(Given records)
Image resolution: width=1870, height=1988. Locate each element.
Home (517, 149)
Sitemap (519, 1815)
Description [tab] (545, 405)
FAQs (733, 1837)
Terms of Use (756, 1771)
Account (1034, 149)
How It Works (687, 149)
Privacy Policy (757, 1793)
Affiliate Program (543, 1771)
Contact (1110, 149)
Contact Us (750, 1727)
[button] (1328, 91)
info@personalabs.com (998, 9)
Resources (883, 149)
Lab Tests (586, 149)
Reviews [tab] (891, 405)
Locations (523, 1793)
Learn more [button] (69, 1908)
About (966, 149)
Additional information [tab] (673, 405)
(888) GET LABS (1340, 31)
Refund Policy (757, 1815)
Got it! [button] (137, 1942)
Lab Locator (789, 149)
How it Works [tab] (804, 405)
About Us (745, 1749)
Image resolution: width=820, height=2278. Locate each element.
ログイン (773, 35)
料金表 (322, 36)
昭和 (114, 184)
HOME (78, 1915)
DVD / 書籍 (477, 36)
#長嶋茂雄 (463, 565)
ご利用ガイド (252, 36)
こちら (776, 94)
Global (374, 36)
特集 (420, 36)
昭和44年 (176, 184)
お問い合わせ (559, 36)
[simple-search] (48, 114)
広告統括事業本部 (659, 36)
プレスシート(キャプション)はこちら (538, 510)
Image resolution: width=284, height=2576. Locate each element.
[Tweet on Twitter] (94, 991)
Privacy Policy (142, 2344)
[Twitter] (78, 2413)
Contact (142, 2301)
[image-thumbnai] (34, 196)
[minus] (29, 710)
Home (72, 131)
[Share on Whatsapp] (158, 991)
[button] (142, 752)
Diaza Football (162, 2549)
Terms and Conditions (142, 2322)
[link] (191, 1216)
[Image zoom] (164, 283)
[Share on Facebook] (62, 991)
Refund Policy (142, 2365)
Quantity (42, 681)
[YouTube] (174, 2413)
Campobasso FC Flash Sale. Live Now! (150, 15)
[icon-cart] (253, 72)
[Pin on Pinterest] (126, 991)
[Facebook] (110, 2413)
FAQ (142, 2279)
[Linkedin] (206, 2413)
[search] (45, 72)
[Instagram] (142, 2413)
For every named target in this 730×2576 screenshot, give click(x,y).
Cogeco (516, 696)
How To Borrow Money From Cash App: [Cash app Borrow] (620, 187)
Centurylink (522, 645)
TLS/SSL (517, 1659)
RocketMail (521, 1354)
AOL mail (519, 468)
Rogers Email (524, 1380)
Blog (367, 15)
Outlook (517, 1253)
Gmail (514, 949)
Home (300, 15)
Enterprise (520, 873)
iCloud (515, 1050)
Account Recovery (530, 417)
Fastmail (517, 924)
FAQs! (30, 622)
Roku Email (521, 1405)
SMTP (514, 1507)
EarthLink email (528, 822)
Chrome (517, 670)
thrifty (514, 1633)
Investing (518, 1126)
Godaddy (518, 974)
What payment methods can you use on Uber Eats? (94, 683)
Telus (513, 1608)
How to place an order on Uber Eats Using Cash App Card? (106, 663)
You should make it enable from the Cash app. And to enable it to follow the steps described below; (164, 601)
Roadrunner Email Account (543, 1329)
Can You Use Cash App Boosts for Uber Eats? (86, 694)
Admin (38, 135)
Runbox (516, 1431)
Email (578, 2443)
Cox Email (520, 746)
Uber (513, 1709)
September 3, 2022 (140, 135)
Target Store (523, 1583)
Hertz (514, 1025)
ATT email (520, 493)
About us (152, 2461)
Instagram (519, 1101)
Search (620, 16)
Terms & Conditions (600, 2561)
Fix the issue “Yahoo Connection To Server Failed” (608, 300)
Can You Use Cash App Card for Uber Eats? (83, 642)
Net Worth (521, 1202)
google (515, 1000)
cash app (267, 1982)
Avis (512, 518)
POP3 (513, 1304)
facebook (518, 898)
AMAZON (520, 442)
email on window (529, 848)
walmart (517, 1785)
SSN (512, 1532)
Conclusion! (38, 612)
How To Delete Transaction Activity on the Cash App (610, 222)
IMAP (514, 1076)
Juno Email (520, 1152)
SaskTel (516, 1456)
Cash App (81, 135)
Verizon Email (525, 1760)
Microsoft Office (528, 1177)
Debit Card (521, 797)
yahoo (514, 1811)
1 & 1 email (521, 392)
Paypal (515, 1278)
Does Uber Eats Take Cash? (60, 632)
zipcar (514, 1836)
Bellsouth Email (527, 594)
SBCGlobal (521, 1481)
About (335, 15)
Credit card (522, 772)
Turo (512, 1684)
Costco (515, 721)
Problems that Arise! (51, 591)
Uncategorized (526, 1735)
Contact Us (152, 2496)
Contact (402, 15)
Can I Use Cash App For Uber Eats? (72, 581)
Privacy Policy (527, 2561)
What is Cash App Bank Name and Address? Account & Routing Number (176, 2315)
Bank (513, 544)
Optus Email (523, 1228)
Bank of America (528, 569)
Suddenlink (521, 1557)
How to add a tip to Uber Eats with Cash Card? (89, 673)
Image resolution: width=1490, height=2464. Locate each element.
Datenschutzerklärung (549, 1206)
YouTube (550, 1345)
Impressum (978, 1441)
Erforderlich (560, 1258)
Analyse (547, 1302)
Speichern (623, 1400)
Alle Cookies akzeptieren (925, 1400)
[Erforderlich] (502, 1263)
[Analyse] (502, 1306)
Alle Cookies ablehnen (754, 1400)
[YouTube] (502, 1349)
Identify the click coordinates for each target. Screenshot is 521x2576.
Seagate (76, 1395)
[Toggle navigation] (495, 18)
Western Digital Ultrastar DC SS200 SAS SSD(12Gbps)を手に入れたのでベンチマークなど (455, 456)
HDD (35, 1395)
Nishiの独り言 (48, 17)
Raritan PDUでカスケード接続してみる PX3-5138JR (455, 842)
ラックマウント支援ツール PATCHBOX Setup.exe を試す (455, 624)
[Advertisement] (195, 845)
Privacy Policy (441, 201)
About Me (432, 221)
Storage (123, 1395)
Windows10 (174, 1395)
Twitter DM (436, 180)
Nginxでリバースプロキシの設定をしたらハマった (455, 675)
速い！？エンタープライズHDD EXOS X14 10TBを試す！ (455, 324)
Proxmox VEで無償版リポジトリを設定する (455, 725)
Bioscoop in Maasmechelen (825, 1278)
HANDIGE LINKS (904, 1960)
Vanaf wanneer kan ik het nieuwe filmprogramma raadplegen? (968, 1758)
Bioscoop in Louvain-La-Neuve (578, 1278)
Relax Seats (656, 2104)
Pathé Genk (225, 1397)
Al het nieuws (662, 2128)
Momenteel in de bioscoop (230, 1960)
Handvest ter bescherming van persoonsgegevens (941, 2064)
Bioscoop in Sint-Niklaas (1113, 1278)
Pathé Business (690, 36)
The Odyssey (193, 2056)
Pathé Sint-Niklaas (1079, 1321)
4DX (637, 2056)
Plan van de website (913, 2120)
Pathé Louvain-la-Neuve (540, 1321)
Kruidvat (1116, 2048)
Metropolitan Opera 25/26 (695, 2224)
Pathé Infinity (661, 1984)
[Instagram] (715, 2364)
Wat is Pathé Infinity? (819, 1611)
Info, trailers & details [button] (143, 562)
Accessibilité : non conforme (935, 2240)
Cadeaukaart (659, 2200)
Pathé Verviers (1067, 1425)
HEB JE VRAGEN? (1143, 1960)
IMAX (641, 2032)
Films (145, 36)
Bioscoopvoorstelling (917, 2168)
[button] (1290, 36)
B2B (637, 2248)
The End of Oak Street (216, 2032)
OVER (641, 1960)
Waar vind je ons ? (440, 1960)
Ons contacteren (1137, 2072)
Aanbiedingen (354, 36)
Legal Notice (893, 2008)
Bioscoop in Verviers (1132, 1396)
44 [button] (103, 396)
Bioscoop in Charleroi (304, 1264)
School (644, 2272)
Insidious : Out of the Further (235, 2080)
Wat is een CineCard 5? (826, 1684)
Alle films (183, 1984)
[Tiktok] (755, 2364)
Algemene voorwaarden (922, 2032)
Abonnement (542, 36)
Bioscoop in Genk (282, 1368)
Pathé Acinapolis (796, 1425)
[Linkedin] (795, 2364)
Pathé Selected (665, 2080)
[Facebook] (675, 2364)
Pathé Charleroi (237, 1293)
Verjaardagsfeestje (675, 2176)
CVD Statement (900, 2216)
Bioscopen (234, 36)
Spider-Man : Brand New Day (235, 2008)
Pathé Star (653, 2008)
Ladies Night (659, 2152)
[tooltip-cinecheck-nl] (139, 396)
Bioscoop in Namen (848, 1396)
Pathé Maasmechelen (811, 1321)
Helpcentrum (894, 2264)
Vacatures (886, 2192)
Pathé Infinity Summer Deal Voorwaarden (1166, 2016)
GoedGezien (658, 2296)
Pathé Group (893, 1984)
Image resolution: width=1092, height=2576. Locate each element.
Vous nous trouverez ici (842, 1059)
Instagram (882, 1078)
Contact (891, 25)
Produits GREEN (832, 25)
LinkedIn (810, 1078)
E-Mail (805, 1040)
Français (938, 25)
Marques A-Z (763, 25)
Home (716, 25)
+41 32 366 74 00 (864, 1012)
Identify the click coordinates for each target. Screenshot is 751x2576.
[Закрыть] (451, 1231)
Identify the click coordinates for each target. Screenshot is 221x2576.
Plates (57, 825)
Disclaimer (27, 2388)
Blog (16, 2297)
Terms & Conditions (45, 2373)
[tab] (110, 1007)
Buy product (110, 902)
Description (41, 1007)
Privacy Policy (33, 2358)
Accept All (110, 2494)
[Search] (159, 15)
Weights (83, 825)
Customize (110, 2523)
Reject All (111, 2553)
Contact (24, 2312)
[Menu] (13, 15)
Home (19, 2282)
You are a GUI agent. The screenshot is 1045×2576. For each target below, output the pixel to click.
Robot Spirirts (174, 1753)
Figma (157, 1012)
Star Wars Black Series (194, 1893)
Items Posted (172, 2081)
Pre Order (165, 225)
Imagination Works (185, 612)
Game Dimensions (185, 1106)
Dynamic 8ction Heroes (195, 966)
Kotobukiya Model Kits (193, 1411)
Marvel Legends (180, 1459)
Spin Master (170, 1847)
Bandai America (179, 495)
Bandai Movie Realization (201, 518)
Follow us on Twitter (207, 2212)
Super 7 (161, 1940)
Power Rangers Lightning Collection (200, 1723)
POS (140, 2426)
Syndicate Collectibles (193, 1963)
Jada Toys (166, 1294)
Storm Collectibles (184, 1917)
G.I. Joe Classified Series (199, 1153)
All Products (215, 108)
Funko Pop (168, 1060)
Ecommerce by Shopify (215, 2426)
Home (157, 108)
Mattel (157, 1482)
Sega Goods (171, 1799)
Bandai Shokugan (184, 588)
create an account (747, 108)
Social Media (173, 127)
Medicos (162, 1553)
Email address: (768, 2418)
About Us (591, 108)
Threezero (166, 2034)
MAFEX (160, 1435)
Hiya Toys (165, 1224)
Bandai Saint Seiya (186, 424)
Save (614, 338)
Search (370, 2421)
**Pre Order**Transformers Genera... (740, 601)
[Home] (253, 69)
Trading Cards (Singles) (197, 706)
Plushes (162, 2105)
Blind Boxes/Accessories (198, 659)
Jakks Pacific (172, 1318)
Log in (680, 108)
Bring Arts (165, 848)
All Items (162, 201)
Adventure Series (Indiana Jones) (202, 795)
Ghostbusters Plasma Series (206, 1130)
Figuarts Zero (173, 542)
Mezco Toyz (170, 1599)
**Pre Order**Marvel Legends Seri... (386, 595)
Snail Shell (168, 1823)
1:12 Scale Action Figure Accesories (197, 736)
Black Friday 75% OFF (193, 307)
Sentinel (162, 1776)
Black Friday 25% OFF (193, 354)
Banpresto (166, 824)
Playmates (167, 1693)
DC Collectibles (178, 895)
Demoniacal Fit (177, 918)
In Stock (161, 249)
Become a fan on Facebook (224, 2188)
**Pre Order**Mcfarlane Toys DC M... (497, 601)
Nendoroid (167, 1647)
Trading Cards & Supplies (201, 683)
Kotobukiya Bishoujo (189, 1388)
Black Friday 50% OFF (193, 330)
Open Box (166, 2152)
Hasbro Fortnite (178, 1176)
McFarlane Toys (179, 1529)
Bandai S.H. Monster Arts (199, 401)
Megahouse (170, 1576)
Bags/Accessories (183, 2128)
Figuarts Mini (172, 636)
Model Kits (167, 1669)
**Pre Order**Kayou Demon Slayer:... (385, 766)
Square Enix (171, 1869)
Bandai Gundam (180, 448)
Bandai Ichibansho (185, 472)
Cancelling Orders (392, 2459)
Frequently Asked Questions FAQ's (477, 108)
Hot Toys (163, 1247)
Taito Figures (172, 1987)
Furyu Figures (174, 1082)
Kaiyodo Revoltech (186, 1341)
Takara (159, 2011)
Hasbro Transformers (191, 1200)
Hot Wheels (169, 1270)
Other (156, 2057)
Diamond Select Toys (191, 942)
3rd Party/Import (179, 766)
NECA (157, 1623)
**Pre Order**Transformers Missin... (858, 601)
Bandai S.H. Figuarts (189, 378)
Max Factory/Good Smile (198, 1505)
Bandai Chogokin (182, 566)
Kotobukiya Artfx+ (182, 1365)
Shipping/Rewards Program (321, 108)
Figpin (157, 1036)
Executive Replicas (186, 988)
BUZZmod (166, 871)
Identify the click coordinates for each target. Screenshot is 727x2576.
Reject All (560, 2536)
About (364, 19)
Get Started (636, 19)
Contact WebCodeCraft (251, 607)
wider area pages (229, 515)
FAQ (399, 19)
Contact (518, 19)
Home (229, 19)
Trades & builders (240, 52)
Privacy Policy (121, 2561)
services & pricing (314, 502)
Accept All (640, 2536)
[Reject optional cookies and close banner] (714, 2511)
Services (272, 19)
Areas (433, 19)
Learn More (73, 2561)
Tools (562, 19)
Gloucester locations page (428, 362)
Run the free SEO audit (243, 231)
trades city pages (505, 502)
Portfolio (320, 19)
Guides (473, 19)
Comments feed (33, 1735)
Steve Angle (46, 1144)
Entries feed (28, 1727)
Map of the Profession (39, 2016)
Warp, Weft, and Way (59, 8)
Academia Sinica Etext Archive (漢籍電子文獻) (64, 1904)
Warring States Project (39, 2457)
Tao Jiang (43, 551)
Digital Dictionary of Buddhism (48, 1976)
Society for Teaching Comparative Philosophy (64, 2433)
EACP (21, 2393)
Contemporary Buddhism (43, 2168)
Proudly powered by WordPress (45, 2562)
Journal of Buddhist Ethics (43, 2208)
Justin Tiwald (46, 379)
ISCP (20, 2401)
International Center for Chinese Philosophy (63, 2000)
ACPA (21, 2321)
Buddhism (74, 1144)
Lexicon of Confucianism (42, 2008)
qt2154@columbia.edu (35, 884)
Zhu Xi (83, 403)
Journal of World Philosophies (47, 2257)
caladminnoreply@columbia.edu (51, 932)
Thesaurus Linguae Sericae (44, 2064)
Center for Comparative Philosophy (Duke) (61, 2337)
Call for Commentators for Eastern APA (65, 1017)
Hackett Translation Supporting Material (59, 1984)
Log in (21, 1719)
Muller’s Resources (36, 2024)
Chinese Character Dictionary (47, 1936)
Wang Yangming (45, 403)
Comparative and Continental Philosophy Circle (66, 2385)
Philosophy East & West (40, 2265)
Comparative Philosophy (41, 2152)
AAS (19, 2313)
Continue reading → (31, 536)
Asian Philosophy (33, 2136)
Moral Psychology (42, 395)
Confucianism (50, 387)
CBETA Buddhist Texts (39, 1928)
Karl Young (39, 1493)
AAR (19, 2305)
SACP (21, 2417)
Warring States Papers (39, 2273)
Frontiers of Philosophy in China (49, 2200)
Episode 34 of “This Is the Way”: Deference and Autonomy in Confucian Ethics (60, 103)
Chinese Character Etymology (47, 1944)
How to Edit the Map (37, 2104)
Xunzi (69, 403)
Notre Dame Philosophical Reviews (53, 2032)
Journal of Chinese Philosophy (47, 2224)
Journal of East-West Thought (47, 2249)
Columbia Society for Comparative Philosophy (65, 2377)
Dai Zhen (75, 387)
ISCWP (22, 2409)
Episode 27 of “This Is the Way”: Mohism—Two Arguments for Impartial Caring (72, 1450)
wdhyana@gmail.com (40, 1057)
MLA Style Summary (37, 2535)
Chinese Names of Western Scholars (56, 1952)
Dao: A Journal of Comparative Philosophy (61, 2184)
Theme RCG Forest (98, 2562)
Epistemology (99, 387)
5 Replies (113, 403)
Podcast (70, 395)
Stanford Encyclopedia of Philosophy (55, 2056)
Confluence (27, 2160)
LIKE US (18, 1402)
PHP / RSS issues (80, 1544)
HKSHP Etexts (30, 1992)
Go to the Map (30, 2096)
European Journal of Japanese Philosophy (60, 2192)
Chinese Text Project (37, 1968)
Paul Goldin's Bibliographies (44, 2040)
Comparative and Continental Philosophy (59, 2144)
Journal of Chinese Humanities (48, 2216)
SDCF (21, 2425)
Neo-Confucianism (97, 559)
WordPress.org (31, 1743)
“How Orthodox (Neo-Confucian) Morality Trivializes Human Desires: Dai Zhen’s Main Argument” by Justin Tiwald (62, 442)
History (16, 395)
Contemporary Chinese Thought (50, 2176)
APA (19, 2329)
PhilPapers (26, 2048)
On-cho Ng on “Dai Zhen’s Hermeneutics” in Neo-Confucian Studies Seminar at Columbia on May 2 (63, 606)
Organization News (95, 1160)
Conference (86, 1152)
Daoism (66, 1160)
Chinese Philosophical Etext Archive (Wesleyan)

(Task instructions)
Look above for the line holding "ISCP (20, 2401)", then set down exactly that line and every line after it up to and including the line holding "Theme RCG Forest (98, 2562)", with nothing else.

(Expected output)
ISCP (20, 2401)
International Center for Chinese Philosophy (63, 2000)
ACPA (21, 2321)
Buddhism (74, 1144)
Lexicon of Confucianism (42, 2008)
qt2154@columbia.edu (35, 884)
Zhu Xi (83, 403)
Journal of World Philosophies (47, 2257)
caladminnoreply@columbia.edu (51, 932)
Thesaurus Linguae Sericae (44, 2064)
Center for Comparative Philosophy (Duke) (61, 2337)
Call for Commentators for Eastern APA (65, 1017)
Hackett Translation Supporting Material (59, 1984)
Log in (21, 1719)
Muller’s Resources (36, 2024)
Chinese Character Dictionary (47, 1936)
Wang Yangming (45, 403)
Comparative and Continental Philosophy Circle (66, 2385)
Philosophy East & West (40, 2265)
Comparative Philosophy (41, 2152)
AAS (19, 2313)
Continue reading → (31, 536)
Asian Philosophy (33, 2136)
Moral Psychology (42, 395)
Confucianism (50, 387)
CBETA Buddhist Texts (39, 1928)
Karl Young (39, 1493)
AAR (19, 2305)
SACP (21, 2417)
Warring States Papers (39, 2273)
Frontiers of Philosophy in China (49, 2200)
Episode 34 of “This Is the Way”: Deference and Autonomy in Confucian Ethics (60, 103)
Chinese Character Etymology (47, 1944)
How to Edit the Map (37, 2104)
Xunzi (69, 403)
Notre Dame Philosophical Reviews (53, 2032)
Journal of Chinese Philosophy (47, 2224)
Journal of East-West Thought (47, 2249)
Columbia Society for Comparative Philosophy (65, 2377)
Dai Zhen (75, 387)
ISCWP (22, 2409)
Episode 27 of “This Is the Way”: Mohism—Two Arguments for Impartial Caring (72, 1450)
wdhyana@gmail.com (40, 1057)
MLA Style Summary (37, 2535)
Chinese Names of Western Scholars (56, 1952)
Dao: A Journal of Comparative Philosophy (61, 2184)
Theme RCG Forest (98, 2562)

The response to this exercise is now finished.